The first step was to parse out a reaction object from the SMILES string. One of the nice things about Scala is that it runs on the JVM, so you can import and use Java objects easily. So this one was simple:
var sp: SmilesParser = new SmilesParser(SilentChemObjectBuilder.getInstance())
def parseSmiles(smiles: String): IReaction = sp.parseReactionSmiles(smiles)
Lastly, I am unashamed to be completely biased toward organic substances, so I wanted to filter out any inorganic compounds, even if they happened to be mapped in the NextMove reaction. This was my first approach:
val rctIterator = rxn.getReactants.atomContainers.iterator
while (rctIterator.hasNext) {
val rct: IAtomContainer = rctIterator.next
val formula: IMolecularFormula = MolecularFormulaManipulator.getMolecularFormula(rct)

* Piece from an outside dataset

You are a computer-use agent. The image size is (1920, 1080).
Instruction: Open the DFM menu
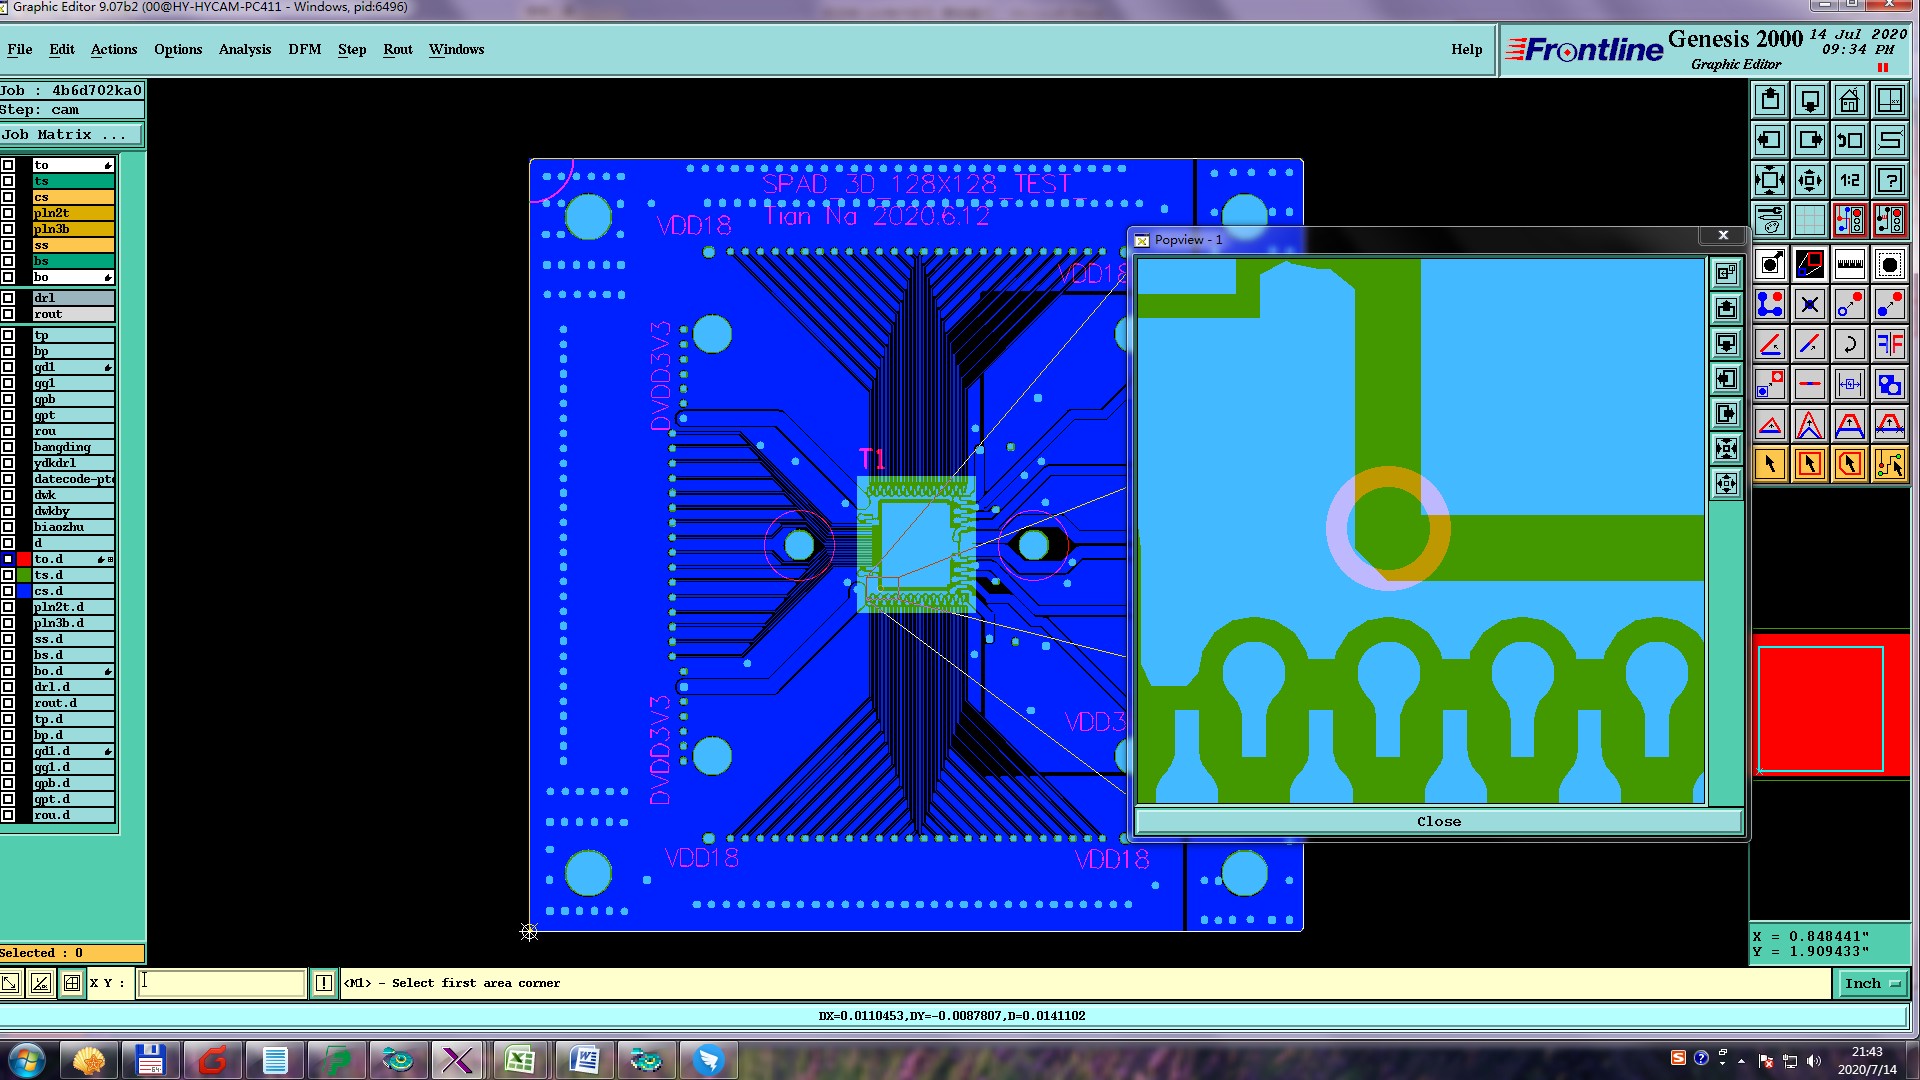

if (!MolecularFormulaManipulator.containsElement(formula, Elements.CARBON)) {
rctIterator.remove
}
}
and something similar for the products. I then refactored that into a method that I call twice, once for the reactants and again for the products.
def filterInorganicsFromReaction(rxn: IReaction): Unit = {
filterInorganicsFromMolListIterator(rxn.getReactants.atomContainers.iterator)
filterInorganicsFromMolListIterator(rxn.getProducts.atomContainers.iterator)
}
def filterInorganicsFromMolListIterator(subIt: java.util.Iterator[IAtomContainer]): Unit = {
while (subIt.hasNext) {
val sub: IAtomContainer = subIt.next
val formula: IMolecularFormula = MolecularFormulaManipulator.getMolecularFormula(sub)
if (!MolecularFormulaManipulator.containsElement(formula, Elements.CARBON)) {
subIt.remove
}
}
}